Organisation (see split in darts)
- BDO: 1982–1996

WDF major events – best performances
- World Championship: Last 16: 1984
- World Masters: Last 16: 1982

Other tournament wins
- Tournament: Years
- Irish National Singles: 1985

= John Joe O'Shea =

Irish darts player

John Joe O'Shea (born 28 November 1951) is an Irish former professional darts player.

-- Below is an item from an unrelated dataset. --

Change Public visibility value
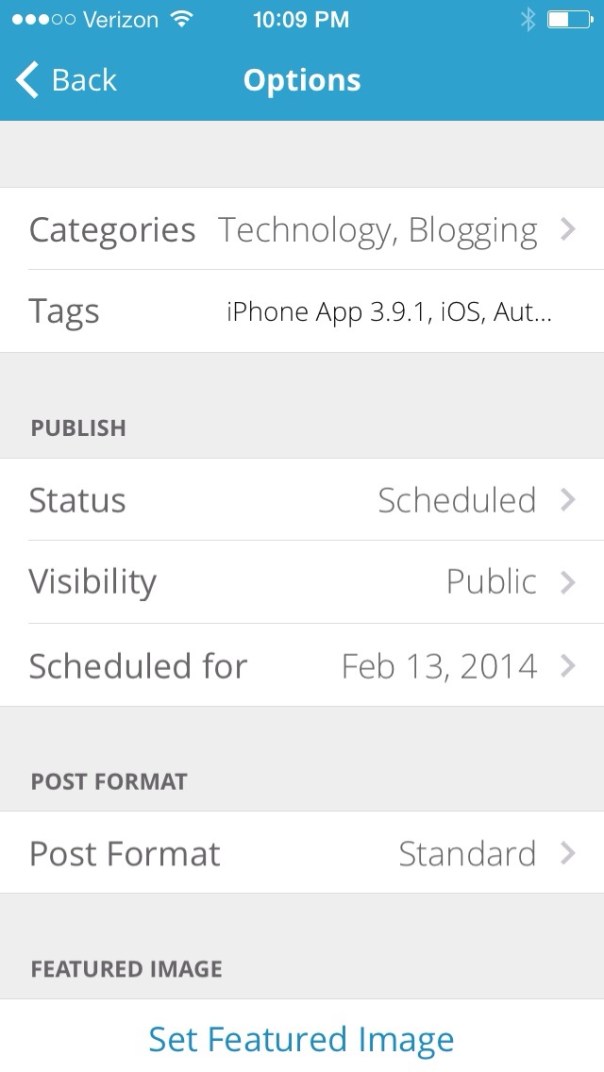The width and height of the screenshot is (604, 1072). [x=491, y=582]
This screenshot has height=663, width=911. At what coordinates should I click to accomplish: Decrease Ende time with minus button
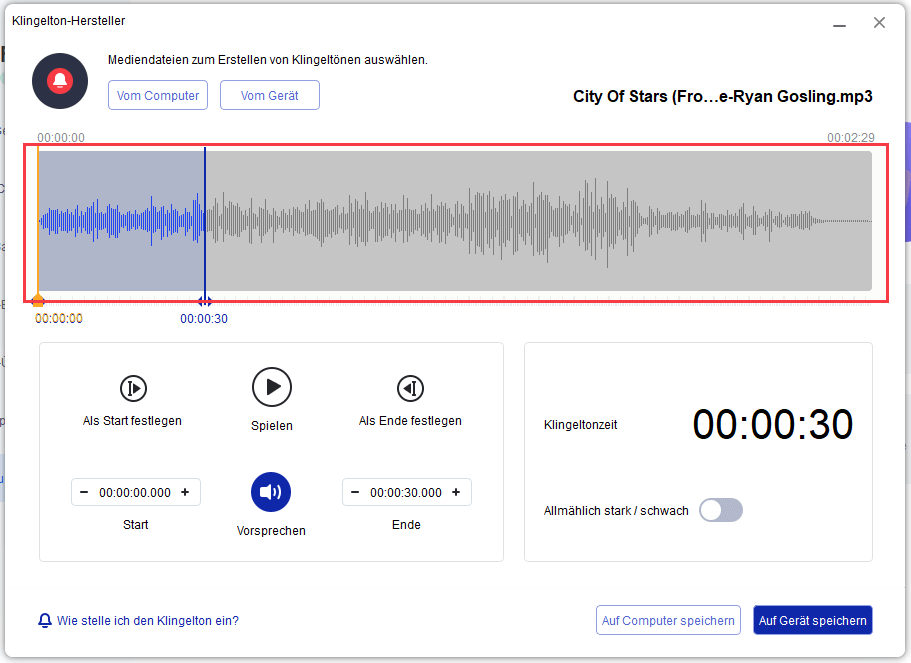[x=355, y=492]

From Bantry in West Cork, he is one of the most successful Irish players in history, having won the Irish National Darts Organisation National Singles title on six occasions as well as having made numerous appearances for his country.

==Career==
O'Shea is a two-time winner of the Éire division of the News of the World Darts Championship, winning in 1983 and 1987. He represented Ireland in numerous WDF Europe Cup and WDF World Cup tournaments, most recently in 1996. He reached the last 16 of the singles at the 1982 WDF Europe Cup, losing to Cliff Lazarenko and the Quarter-Finals of the 1992 WDF Europe Cup singles, losing to eventual winner Phil Taylor.

O'Shea first qualified for the World Professional Darts Championship in 1984, beating Alex MacKinnon in the first round before losing to John Lowe in the last 16.

O'Shea competed in the Winmau World Masters on ten occasions, making his debut in 1982, beating English, Swedish and American opposition before losing to Eric Bristow in the last 16. Following a last 16 placing in the WDF World Cup singles in Edinburgh, he returned to the World Masters in 1983 as the number 16 seed, winning his first round game before losing to Wales's Kenneth Crook. He reached the last 32 in 1984 and 1991. He also qualified in 1985, 1986, 1989, 1992, 1994 and 1995.

He won the Irish National Darts Organisation National Singles title in 1985 and each year from 1991 to 1995.